## Supplied passage
Content starts

Each chapter has a single author, and the book is intended to read as a consistent work rather than a collection of the thoughts of different people thus everything was kept uncredited. In two of the chapters, opposing arguments are presented on particular subjects with a conclusion, drawn at the end but apart from that, each individual chapter is generally the work of one person.
There are an awful lot of fanciful theories out there about how various good characters are really Death Eaters in disguise, or how certain people have swapped bodies and are really someone else but we thought it was important to keep to the main issues and plausible theories for Deathly Hallows. We concentrated on the well-known important areas such as Dumbledore's death, Snape's loyalty, whether Harry is a Horcrux, R.A.B. and the locket, etc. The book provides a lot of information you can't get anywhere else by presenting new evidence and new angles on issues that people know and care about.
Has the wait for HP7 been the longest wait of your life?
The honest answer is "no"! Firstly, I've been busy writing a book! And second, as anyone who read early editions of "What Will Happen..." will know, Deathly Hallows is appearing rather more swiftly than we'd anticipated. I don't think anyone predicted that Jo would release it a week after the Harry Potter and the Order of the Phoenix film. So we're actually hurtling towards the release much faster than I'd imagined. I've also got 2 young children, so I never get the chance to sit round waiting for anything anyway!
When you get the HP7 book will you read it all at once?

Content ends

## What to do
1) In the interview excerpt, release of Deathly Hallows was set for one week after which film?
2) Set down, without any change, the part of the interview excerpt that opens with the words containing "There are an" and closes with "and care about.".
3) Take the interview excerpt further, starting after its final line.

Saved entries
Content starts

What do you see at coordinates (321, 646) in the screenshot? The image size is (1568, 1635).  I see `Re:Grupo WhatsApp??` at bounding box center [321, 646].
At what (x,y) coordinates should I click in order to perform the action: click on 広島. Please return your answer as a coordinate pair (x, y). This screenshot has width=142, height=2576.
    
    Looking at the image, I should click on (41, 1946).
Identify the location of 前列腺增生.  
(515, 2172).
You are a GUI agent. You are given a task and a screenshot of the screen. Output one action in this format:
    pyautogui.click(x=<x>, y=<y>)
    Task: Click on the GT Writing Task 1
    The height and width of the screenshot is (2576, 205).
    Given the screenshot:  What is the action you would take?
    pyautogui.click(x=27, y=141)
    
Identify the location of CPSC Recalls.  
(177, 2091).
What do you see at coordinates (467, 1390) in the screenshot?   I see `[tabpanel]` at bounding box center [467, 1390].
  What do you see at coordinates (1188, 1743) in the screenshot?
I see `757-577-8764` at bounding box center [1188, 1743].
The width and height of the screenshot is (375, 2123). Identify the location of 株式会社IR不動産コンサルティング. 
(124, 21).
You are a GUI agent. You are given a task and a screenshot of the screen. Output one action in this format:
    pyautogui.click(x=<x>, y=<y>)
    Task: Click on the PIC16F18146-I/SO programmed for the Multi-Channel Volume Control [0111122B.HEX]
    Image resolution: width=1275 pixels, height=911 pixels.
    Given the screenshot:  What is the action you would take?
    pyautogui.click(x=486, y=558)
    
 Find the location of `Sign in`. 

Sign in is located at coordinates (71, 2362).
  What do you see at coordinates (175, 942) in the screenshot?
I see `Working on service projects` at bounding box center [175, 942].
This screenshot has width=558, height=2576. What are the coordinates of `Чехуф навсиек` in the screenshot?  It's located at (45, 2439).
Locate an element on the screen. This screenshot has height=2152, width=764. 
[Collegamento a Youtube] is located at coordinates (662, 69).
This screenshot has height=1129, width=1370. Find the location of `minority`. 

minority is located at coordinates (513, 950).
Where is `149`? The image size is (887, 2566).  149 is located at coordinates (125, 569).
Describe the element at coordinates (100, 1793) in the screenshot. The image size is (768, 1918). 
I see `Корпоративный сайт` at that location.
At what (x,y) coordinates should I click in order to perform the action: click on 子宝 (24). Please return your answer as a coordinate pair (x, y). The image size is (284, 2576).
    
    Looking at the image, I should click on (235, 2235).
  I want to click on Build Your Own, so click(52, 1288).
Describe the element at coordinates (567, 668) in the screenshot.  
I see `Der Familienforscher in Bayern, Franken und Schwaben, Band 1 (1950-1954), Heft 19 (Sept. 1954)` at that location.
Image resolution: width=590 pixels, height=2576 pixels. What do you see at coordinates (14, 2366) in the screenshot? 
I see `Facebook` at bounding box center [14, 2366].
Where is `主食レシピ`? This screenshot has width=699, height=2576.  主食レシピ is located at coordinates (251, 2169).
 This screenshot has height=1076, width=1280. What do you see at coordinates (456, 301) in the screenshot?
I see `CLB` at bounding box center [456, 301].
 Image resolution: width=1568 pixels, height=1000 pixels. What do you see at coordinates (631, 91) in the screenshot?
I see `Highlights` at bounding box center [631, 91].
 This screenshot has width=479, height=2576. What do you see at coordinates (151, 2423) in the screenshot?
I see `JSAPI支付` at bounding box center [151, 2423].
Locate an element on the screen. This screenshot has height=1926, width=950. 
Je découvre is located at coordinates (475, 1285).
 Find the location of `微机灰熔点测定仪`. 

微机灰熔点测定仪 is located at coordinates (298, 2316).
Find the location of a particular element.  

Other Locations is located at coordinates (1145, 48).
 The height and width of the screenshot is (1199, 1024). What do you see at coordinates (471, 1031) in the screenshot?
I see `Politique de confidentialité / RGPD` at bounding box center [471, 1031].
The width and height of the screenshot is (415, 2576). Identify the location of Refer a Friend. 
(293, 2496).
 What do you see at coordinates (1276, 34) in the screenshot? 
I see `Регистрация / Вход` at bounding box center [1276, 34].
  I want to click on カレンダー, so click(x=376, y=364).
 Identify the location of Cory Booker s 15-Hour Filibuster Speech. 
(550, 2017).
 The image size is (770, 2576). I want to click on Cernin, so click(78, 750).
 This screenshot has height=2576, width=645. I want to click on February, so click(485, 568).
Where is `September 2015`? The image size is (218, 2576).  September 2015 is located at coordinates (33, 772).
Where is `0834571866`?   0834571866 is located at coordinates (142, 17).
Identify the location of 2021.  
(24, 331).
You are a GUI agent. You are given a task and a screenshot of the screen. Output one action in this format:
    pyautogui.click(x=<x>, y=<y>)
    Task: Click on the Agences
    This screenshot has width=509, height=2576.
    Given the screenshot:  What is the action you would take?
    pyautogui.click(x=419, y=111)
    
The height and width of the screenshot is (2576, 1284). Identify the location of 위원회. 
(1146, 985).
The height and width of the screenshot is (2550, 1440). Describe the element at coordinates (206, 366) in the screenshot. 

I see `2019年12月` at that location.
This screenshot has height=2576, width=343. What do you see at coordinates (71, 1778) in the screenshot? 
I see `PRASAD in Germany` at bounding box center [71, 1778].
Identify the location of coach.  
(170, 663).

Content ends

## Answers to the exercise
1) The Harry Potter and the Order of the Phoenix film.

2)
There are an awful lot of fanciful theories out there about how various good characters are really Death Eaters in disguise, or how certain people have swapped bodies and are really someone else but we thought it was important to keep to the main issues and plausible theories for Deathly Hallows. We concentrated on the well-known important areas such as Dumbledore's death, Snape's loyalty, whether Harry is a Horcrux, R.A.B. and the locket, etc. The book provides a lot of information you can't get anywhere else by presenting new evidence and new angles on issues that people know and care about.

3)
A lot of HP fans will read it in one sitting, but that's not my style. I like to enjoy my books and pace them a bit more than that, to build the anticipation. I also have to take incredibly detailed notes as I go through (so I can update the MuggleNet Encyclopedia with all the new information presented), so that slows things down a bit! I took about 3 weeks reading Half-Blood Prince, during which time I forbade anyone to tell me the outcome. I'm going to have to read Deathly Hallows a little more quickly, however, for the sake of the site. It'll still be measured in days rather than hours though!
How will you feel when you've finished The Deathly Hallows?
Busy! I also imagine I'll feel a mixture of satisfaction, where I've predicted things correctly, and a certain amount of stupidity, where I've got it totally wrong. We've put our heads on the block a bit with a book of predictions, and so there's bound to be a bit of "how on earth did I get that wrong?" when the truth is out.
What was your favourite book in the series thus far? Why?
You don't want four titles, do you? For me, Philosopher's Stone, Chamber of Secrets, Prisoner of Azkaban and Half-Blood Prince are all in with a shout. Prisoner is the book that really started the series headed towards where it is now, and I like it for the fact that there's no Harry/Voldemort showdown at the end. But for simple charm as a self-contained work, you can't beat Chamber of Secrets. The storyline is clever, the new characters are very entertaining, and there are of course some excellent subtle hints at the future in there!
What legacy will be left by the Harry Potter series on the book world? What will people think in 20 or 50 years time?
I think you just need to look at books like Lord of the Rings and the Chronicles of Narnia, or the works of Austen or Dickens to answer that question. The series will pass into the same world of classic literature, and I've no doubt that people will read them for years and centuries to come. People are still making adaptations of just about everything that Austen or Dickens ever wrote, 150 or 200 years after they were written. There's no reason for the Harry Potter books not to go the same way.
What are your favourite authors/books other then J.K. Rowling/Harry Potter?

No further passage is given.